Sur Facebook, la résistance patriotique n’échappe pas à cette inanité. La conscience publique qui s’y répand en continu s’épuise et se noie dans l’immense maelstrom de la glose. « Rien ne demeurera sans être proféré » écrivait Mallarmé. Désormais, rien de ce qui sera proféré n’aura d’existence réelle. Ainsi, l’islamophobie virtuelle, par exemple, n’est-elle qu’une leurre agité par les chantres de l’antiracisme qui martèlent sans cesse les dangers d’un discours jugé « décomplexé ». Pourtant, en France les mosquées ne brûlent pas et infiniment rares sont les actes anti-musulmans sérieux que le contexte extrêmement lourd aurait pu provoquer.
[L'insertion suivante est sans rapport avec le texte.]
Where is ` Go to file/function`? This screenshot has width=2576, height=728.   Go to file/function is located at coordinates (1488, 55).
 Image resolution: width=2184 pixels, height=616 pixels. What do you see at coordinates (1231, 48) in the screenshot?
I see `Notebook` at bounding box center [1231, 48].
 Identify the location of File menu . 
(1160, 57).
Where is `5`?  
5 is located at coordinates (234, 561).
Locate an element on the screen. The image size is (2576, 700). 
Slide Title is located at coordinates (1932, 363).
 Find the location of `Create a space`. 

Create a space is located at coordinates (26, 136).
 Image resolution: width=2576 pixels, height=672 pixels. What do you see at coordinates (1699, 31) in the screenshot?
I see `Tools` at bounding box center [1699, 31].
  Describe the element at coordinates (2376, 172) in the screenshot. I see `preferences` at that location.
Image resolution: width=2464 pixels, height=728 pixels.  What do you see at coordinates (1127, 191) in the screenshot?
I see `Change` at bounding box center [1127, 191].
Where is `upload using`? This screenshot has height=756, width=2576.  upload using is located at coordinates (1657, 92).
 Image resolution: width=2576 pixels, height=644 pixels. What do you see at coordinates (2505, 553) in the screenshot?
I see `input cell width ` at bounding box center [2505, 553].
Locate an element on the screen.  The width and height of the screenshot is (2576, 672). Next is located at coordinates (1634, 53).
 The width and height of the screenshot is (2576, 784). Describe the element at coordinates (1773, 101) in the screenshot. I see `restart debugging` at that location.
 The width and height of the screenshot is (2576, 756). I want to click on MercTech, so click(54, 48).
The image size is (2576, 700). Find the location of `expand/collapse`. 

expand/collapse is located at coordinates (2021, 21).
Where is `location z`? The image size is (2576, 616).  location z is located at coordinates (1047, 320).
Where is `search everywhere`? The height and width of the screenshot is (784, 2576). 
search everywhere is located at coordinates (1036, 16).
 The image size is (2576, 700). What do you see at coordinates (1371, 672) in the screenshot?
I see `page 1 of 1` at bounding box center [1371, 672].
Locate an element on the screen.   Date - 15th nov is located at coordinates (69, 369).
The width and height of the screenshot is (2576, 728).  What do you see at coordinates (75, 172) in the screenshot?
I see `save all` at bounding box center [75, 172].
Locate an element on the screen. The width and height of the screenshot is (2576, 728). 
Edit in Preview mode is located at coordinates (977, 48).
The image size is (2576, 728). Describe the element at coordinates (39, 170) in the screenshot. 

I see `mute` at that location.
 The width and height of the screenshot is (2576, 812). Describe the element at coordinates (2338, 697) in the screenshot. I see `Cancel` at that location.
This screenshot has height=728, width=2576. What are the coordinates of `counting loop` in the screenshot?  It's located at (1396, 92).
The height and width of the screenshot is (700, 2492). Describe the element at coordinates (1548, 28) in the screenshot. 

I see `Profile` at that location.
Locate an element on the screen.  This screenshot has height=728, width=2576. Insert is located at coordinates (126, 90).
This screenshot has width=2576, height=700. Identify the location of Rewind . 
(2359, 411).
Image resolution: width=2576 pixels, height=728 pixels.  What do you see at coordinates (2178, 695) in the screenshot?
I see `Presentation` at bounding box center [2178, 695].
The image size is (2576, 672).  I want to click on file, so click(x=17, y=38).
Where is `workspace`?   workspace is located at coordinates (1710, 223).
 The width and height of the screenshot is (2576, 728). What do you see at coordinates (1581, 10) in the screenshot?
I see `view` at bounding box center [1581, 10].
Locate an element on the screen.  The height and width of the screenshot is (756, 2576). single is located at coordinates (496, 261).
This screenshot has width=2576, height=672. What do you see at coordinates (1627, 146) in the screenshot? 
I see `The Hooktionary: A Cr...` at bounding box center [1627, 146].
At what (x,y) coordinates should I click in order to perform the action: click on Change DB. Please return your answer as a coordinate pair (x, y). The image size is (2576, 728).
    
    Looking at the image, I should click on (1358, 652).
Parfaitement oiseuse, la parole numérique pourrait avoir le mérite de défouler et soulager ses auteurs -les réseaux devenant les latrines publiques de la logorrhée populaire. Pourtant, elle n’est pas même cathartique, puisque particulièrement réglementée et en permanence passible de la loi (d’une fermeture de compte jusqu’au procès le plus médiatique) comme l’exige le système politique contemporain dont l’activité favorite est la répression des délits imaginaires.

Mais la parole numérique n’est pas seulement improductive: elle est aliénante et virale.

L’islamisation est d’abord une victoire linguistique

Quasiment invisible sur les plages, le burkini, vocable conquérant de l’été 2016, est omniprésent sur les réseaux sociaux. En voie d’éradication sur les rivages de France, il prolifère dans la conversation publique. Presque inexistant en tant que signifié, il triomphe en tant que signifiant. Le véritable attentat à la pudeur qu’on peut lui imputer  n’est pas textile mais textuel: le burkini phonème a battu à plates coutures le burkini phénomène. Ainsi, la parole numérique devient-elle l’acte terminal de la grande érosion culturelle. Performative, elle enfle et produit par son pullulement même une rapide transformation civilisationnelle, prenant la place de tout, la seule valeur sur internet étant le nombre -de partages, de likes et de commentaires. L’islamisation est d’abord une victoire linguistique. Ses prosélytes comme ses détracteurs la servent de concert, volontairement ou non, en saturant les réseaux sociaux du champ lexical coranique.

Plus grave encore, depuis les attentats de Charlie, la toile a muté et dégénéré en une immense exégèse exponentielle se nourrissant du terrorisme avec gloutonnerie. En effet, tandis que l’assassin solitaire se sacrifie dans l’arène, les millions d’utilisateurs pianotent. L’unicité du meurtre trouve son écho dans l’infinité commentative: le criminel détruit, le citoyen bavarde, tissant, en guise de linceul, une toile linguistique sur la destruction de la vie réelle. Cette dialectique perverse s’est profondément inscrite dans notre conscience collective. La parole éclot puis se reproduit avec délectation sur les cadavres des victimes et sur le germe du djihadisme. Barbarie et numérique se nourrissent l’un l’autre et se donnent mutuellement leur raison d’être. Ainsi le crime de masse est devenu l’acte le plus haut et le plus sacré de la société numérique précisément parce qu’il produit la plus grande quantité verbale et qu’il génère une parole multipliée et partagée à l’infini. Tout à la fois impuissant et contagieux, l’internaute s’est changé en commentateur scrupuleux de la religion numérique, celle qui célèbre la mort.